Arrabbiato per i due pali e mezzo con quello di Callejon o con l’arbitro per il rigore nel primo tempo su Mertens o con voi stessi? “Con tutte le componenti, è una gara sfortunata negli episodi. Quel palo interno che è uscito fuori ha sfidato la fisica, con questo arbitro siamo sfortunati dopo i rigori col Genoa, quello nel primo tempo l’hanno visto tutti i 18mila spettatori. Poi noi dopo aver spremuto gli avversari, che non hanno reazione, li rimettiamo in partita. Questo s’è ripetuto molte volte”.

Inserire prima Milik? “Aspettavo di avere in mano la partita prima di metterlo, avevamo già tre attaccanti più Hamsik e Zielinski, era una situazione estrema e ci ho provato quando la situazione era estrema nel finale”.

Sulla fase passiva non come quella di palleggio. “E’ una sensazione sua, abbiamo avuto 55 recuperi del pallone, abbiamo subito tre tiri nello specchio. Non avevo sensazione di poter subire gol, siamo stati noi a dare il pallone all’avversario per il gol. Ricordo un solo intervento di Reina, tra l’altro sullo stesso gol. Noi nel girone di ritorno siamo secondi per tiri subiti”.
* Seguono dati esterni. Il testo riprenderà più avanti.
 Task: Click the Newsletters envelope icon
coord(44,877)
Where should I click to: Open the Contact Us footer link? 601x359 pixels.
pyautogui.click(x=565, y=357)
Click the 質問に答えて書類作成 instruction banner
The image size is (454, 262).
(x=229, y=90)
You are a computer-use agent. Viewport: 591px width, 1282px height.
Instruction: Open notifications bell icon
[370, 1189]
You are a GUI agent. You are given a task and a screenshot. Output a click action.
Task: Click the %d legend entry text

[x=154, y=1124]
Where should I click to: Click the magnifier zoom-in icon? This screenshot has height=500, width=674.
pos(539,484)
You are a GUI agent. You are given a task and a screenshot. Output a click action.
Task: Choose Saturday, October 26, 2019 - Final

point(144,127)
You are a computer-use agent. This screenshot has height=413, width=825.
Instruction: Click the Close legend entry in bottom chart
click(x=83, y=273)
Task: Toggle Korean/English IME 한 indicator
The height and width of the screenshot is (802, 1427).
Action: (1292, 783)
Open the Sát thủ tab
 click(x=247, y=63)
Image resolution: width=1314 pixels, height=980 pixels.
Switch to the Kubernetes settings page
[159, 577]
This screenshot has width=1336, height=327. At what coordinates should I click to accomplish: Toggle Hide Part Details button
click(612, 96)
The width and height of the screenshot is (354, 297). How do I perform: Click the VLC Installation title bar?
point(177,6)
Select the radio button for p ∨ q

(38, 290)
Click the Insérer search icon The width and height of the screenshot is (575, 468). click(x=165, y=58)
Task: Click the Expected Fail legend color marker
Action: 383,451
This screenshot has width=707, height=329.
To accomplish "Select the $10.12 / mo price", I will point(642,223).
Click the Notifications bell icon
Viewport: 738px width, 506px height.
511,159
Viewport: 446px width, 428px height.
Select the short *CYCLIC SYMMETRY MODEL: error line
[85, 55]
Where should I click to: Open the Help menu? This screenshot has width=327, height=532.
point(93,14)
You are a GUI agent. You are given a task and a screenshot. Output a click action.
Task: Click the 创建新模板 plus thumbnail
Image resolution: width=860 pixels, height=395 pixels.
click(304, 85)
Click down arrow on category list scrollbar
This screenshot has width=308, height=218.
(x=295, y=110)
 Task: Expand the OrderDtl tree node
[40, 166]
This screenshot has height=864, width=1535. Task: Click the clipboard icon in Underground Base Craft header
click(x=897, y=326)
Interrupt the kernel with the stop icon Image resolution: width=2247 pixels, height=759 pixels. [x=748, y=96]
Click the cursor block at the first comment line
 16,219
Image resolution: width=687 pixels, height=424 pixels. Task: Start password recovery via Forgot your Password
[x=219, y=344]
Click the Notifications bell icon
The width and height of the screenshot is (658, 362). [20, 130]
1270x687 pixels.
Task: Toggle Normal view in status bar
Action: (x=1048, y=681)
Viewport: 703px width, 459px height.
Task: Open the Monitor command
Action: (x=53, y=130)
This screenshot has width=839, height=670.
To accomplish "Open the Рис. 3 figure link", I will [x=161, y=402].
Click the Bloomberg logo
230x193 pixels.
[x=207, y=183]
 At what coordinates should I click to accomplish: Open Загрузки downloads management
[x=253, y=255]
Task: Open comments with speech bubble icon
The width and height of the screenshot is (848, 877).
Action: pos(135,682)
Sugli errori dei singoli. “La squadra dà tutto, anche oggi ha dato l’anima per portare a casa i tre punti. Questi errori arrivano nei momenti della gara che dovrebbero essere più favorevoli”.

Sassuolo in credito, ma col Napoli ha raccolto sicuramente di più. “Se il Sassuolo ha raccolto di meno o di più non lo so, tra andata e ritorno la supremazia del Napoli è stata netta, oggi 22 tiri a 6 totali, all’andata ancora di più, il risultato doveva essere un altro ma ci abbiamo messo del nostro”.

Quante percentuali ci sono del secondo posto? “Non lo so, anche se è l’1% bisogna giocarsela. Dipende anche da loro, ma noi dobbiamo fare più punti possibili”.

Sul sorpasso mancato. “Si sapevano le difficoltà, l’errore che potevamo fare e seguire i giornalisti col -4 -2 -1, ma noi dobbiamo fare punti e pensarci alla fine. E’ un modo di pensare da giornalisti, noi non dobbiamo ragionare in base all’ultimo risultato”.